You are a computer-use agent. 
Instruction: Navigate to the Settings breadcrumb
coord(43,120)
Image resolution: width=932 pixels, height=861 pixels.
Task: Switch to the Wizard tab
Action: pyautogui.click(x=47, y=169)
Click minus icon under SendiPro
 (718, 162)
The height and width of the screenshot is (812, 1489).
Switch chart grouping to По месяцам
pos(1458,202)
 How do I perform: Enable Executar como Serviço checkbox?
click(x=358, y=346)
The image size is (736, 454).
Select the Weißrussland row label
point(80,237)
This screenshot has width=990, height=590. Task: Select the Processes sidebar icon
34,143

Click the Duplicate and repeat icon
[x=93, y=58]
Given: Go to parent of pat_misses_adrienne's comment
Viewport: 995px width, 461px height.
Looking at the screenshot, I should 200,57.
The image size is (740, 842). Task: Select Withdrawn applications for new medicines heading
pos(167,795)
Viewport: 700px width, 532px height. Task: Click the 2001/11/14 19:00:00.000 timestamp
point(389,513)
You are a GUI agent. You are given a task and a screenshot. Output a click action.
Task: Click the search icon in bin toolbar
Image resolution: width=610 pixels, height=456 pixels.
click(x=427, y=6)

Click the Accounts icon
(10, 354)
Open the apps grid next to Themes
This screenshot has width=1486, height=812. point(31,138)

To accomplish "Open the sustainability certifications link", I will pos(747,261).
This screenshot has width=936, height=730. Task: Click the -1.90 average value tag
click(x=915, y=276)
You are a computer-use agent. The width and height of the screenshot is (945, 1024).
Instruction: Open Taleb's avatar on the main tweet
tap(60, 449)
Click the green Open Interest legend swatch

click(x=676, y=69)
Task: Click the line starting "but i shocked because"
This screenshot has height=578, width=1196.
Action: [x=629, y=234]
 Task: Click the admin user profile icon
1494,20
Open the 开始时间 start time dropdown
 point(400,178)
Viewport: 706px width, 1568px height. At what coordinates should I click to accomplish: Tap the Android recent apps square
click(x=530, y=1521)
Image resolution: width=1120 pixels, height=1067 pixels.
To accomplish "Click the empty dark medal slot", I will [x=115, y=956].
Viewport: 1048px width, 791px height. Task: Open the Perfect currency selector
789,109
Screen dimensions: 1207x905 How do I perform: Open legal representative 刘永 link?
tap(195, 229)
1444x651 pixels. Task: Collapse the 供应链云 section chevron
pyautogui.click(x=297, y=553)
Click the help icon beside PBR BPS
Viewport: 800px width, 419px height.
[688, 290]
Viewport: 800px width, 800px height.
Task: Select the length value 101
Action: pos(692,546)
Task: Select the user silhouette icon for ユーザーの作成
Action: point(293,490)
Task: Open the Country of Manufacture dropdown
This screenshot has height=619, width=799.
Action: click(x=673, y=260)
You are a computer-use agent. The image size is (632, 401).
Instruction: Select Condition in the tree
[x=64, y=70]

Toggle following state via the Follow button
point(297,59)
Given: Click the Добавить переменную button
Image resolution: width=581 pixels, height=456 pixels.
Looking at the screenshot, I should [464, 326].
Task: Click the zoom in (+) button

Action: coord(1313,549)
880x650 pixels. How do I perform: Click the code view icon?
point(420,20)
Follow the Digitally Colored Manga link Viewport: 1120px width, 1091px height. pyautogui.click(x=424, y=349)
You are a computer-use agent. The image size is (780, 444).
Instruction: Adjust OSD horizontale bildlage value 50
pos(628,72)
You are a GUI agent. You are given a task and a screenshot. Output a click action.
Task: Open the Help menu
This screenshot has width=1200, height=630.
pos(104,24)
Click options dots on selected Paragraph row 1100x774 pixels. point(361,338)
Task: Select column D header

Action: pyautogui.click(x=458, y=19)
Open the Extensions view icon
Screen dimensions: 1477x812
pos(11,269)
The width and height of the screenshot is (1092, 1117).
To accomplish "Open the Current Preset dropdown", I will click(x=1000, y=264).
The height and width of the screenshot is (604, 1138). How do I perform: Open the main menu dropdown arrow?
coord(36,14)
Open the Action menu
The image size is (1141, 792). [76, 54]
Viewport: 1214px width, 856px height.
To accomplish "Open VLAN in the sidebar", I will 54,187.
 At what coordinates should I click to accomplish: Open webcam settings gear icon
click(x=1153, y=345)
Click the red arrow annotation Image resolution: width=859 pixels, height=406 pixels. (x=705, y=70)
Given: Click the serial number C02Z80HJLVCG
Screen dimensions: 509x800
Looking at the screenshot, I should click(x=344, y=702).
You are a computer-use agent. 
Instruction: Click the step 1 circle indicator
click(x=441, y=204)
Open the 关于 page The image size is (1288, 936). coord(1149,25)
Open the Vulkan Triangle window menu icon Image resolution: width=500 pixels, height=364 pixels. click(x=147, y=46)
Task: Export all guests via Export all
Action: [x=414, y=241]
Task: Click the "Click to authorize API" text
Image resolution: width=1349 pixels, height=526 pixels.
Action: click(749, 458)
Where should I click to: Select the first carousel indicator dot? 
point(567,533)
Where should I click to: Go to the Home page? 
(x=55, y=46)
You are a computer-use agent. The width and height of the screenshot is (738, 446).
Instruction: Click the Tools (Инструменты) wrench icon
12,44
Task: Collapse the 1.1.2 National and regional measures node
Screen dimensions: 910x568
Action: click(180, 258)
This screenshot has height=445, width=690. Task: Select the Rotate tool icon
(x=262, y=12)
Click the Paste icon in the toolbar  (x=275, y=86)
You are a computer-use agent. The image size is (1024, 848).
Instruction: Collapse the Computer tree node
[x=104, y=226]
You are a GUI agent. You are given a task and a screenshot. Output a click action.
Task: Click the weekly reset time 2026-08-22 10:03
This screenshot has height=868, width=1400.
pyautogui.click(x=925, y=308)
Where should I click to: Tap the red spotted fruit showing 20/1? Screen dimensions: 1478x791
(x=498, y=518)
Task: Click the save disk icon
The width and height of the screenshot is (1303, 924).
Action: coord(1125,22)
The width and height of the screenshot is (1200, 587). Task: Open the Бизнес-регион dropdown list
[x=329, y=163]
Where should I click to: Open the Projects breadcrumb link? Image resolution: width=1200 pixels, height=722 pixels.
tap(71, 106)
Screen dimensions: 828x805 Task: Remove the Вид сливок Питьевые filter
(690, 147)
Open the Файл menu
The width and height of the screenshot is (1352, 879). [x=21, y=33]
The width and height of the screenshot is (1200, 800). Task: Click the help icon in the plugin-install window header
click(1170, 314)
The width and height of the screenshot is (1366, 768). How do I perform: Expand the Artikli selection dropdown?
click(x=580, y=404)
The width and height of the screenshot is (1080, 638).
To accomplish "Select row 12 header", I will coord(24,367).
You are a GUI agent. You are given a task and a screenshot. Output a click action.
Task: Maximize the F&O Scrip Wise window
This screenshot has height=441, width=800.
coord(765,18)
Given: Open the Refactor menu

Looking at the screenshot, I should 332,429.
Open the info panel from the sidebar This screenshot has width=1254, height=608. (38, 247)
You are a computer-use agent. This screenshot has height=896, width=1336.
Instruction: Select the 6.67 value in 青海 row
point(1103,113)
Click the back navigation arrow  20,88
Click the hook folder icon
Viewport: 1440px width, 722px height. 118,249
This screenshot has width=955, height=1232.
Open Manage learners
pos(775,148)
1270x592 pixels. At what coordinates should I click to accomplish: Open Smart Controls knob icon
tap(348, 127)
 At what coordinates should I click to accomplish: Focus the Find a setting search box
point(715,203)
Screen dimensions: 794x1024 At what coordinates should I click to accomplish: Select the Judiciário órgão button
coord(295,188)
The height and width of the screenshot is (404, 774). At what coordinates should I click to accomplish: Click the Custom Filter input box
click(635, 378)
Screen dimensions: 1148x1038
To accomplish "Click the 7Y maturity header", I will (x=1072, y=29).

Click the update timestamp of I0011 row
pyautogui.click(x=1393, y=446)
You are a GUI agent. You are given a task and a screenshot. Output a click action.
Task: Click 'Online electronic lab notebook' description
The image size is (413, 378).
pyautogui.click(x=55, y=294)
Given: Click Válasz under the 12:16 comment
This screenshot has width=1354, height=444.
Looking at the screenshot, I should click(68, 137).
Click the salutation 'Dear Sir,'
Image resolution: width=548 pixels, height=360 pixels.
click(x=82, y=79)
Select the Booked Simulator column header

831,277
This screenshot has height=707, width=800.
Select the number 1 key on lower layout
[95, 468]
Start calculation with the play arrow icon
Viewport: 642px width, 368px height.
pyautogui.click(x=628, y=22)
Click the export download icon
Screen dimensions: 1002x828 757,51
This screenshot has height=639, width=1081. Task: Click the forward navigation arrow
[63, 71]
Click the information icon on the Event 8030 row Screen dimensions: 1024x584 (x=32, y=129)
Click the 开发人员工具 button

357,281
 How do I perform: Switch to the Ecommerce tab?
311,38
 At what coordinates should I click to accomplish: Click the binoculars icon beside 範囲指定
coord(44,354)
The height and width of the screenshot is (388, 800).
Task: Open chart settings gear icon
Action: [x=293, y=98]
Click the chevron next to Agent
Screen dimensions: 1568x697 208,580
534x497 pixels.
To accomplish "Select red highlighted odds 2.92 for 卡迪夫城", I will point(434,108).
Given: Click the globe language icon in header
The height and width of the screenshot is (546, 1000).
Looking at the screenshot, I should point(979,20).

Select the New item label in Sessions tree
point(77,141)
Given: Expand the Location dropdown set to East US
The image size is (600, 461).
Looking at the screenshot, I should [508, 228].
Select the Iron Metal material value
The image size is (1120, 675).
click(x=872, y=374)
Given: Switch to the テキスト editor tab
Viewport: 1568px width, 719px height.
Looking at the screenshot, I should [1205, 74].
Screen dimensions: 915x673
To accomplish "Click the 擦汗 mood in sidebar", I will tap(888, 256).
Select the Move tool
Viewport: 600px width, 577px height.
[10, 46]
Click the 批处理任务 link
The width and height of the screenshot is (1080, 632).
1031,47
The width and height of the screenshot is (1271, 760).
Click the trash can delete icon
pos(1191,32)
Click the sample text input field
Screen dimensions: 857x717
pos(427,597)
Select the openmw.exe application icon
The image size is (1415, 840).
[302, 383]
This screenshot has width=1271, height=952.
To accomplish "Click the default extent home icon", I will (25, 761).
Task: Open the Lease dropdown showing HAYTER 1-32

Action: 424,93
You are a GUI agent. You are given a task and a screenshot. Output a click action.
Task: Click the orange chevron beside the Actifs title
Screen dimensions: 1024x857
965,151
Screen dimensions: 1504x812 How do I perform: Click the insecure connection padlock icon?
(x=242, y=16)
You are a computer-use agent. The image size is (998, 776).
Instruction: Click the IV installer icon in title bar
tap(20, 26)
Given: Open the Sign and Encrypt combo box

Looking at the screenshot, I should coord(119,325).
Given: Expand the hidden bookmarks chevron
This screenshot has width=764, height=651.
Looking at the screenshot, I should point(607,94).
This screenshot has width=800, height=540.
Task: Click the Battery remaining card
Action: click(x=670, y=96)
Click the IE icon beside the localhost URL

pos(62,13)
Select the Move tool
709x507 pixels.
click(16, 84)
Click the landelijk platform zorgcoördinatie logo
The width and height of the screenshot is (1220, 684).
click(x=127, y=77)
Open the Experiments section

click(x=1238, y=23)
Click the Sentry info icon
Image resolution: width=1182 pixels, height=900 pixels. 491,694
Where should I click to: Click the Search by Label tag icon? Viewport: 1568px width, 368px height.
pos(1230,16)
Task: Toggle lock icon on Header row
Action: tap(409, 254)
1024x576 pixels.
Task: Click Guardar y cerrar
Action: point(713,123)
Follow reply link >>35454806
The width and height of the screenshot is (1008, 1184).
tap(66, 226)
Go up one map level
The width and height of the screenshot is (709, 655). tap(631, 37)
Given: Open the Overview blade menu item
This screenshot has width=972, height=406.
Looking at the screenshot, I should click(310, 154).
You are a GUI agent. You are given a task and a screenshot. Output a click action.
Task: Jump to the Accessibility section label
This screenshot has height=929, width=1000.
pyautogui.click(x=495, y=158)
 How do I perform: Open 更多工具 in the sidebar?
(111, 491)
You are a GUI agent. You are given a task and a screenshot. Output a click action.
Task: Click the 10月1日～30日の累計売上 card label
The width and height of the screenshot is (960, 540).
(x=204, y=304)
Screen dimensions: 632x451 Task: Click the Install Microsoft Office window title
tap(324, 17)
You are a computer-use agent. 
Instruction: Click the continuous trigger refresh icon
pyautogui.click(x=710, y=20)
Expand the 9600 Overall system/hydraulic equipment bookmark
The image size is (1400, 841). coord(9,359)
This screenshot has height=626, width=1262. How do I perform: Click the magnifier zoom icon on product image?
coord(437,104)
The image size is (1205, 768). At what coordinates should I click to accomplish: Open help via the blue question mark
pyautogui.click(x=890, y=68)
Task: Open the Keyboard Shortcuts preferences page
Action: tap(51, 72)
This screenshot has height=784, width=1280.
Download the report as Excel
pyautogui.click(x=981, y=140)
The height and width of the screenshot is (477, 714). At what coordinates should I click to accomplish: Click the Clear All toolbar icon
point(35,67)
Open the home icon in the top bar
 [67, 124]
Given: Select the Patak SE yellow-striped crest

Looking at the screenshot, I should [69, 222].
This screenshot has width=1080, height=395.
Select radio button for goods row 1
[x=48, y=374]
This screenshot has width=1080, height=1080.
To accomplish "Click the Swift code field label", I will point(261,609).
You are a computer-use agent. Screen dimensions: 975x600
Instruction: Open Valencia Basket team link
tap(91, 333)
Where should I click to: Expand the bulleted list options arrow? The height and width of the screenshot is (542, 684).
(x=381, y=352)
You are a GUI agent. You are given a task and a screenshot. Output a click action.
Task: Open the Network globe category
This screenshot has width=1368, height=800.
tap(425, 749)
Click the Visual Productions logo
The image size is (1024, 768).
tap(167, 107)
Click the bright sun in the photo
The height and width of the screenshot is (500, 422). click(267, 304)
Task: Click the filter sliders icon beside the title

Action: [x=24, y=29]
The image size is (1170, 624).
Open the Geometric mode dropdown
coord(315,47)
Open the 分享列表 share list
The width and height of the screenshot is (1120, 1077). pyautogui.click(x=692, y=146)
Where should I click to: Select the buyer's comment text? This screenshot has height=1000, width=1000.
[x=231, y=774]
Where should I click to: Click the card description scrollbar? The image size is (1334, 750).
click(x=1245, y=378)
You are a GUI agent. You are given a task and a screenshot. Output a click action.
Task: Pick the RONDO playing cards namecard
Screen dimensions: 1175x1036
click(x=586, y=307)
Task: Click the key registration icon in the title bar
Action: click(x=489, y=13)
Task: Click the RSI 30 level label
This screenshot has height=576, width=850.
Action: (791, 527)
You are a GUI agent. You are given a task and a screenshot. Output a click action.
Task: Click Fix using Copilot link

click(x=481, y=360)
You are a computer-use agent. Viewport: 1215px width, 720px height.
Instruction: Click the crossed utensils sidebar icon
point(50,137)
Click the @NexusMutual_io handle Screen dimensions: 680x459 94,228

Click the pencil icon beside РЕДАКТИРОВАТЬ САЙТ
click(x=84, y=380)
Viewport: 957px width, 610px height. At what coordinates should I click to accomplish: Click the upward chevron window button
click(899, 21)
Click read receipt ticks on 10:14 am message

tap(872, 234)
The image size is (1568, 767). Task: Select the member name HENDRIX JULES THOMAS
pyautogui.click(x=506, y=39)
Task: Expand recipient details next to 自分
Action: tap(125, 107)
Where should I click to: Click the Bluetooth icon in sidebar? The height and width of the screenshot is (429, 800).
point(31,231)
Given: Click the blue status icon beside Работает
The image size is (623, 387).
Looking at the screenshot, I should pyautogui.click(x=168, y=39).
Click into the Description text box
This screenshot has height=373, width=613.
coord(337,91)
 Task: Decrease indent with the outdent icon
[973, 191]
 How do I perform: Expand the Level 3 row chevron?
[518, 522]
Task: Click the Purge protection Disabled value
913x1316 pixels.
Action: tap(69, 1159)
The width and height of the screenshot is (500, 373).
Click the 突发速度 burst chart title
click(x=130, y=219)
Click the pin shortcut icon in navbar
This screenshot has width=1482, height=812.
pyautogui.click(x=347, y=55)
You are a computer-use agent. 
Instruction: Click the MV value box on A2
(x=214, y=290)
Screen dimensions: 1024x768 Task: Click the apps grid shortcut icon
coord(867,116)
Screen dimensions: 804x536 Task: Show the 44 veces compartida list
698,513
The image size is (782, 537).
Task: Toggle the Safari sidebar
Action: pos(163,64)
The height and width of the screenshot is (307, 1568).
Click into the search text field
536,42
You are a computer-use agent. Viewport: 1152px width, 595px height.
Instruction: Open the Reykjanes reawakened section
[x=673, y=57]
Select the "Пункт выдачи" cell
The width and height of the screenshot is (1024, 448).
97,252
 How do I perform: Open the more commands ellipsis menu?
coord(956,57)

- _What you will do_:
Write out, from the lines above, only those from the line with "Given: Click the Добавить переменную button" to the line with "The width and height of the screenshot is (1092, 1117).", exactly as given, including the first and the last.

- _Solution for this task_:
Given: Click the Добавить переменную button
Image resolution: width=581 pixels, height=456 pixels.
Looking at the screenshot, I should [464, 326].
Task: Click the zoom in (+) button

Action: coord(1313,549)
880x650 pixels. How do I perform: Click the code view icon?
point(420,20)
Follow the Digitally Colored Manga link Viewport: 1120px width, 1091px height. pyautogui.click(x=424, y=349)
You are a computer-use agent. The image size is (780, 444).
Instruction: Adjust OSD horizontale bildlage value 50
pos(628,72)
You are a GUI agent. You are given a task and a screenshot. Output a click action.
Task: Open the Help menu
This screenshot has width=1200, height=630.
pos(104,24)
Click options dots on selected Paragraph row 1100x774 pixels. point(361,338)
Task: Select column D header

Action: pyautogui.click(x=458, y=19)
Open the Extensions view icon
Screen dimensions: 1477x812
pos(11,269)
The width and height of the screenshot is (1092, 1117).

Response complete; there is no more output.